Semantic searching brings meaning to the web

"You ain't seen nothing yet," promised Professor Hendler of the University of Maryland at this the 2006 World Wide Web conference, when describing the future of web search.

The idea of "semantic web" was first mentioned in an article featured in Scientific America over 5 years ago and was authored by web co-creator Tim Berners-Lee, Professor Jim Hendler and Professor Ora Lassila of Nokia. The idea behind the "semantic web" was to begin to make sense of data on the World Wide Web, which would inevitably impact on what is today known as search.

Almost all of the information on web pages is created by humans, and as we are all aware and take for granted our computers are great for viewing this information. But what if our computers could be shown how to extract meaning from the words and numbers within this information? "Increased intelligence", "next generation" and "bringing meaning to the web" were the hot topics of attendees at this years World Wide Web conference.

This concept may seem like the trailer a sci-fi blockbuster but, according to Professor Wendy Hall, head of the research team at the University of Southampton who are looking into the semantic web, it can be summed up as "creating a web that can be interpreted by machines".

So what does this mean? Professor Hall carries on to say that semantic searching "allows you to ask much more complex questions" when searching for information.

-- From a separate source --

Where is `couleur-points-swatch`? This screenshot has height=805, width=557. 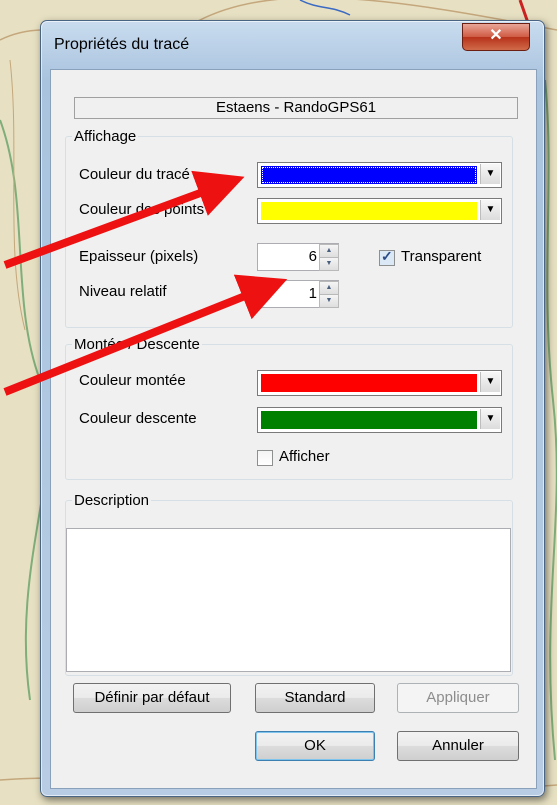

The semantic web could have a great impact on those industries where users provide set criteria for a search and expect a number of relevant results in return: for example, a couple searching for a new home would search for 'property for sale' and 'Edinburgh'. This search would return relevant results but the couple would have to work their way through the results finding a property that fits into their more selective criteria, near a particular school or shopping facilities for example.

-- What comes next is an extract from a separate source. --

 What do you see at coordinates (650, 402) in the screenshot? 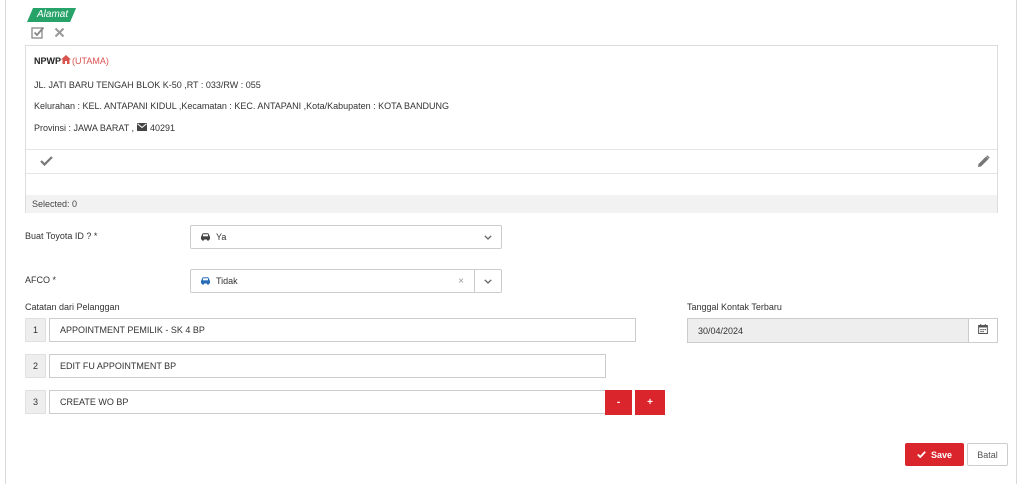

The concept of semantic searching would prevent wasting time on refining these results, with users asking more specific questions and getting equivalent results. The data on the semantic web regarding properties would be available but would also be 'tagged' with descriptions telling computers what they are looking at.

On the semantic web the our couple could ask for information about properties in Edinburgh, costing £250,00 with three bedrooms, near a public school with good local shopping facilities and including, say, a supermarket. The semantic search engine would cross-reference all the information available about properties in Edinburgh with the request and produce results to match this query.

This is a great step, but Professor Hall continues to explain that this is only the tip of the iceberg. When discussing the subject of holiday search she explains, "Once you have all of that data on the web in a form that a machine can understand, then you can start having services like a personal agent that picks a holiday for you or even negotiates the price on your behalf."

These examples may apply to the domestic life of search, but developments over the last five years have had big business pay attention to the semantic web with financial markets, pharmaceutical companies and other data-heavy industries starting to get their data in order to cope with the introduction of the semantic web. The limits of this concept are difficult to imagine with the academic world highlighting that by comparing retail patterns from medical products, epidemiologists can pick up on disease patterns and even predict where a flu epidemic may have broken out - right down to the town or even street location.

With a test version of a semantic search engine called "Swoogle" at the University of Maryland the reality of this concept is speedily drawing closer, even though a definite definition of the semantic search may be mildly elusive, one thing that can be agreed on is that this development will have a great impact on search as we know it.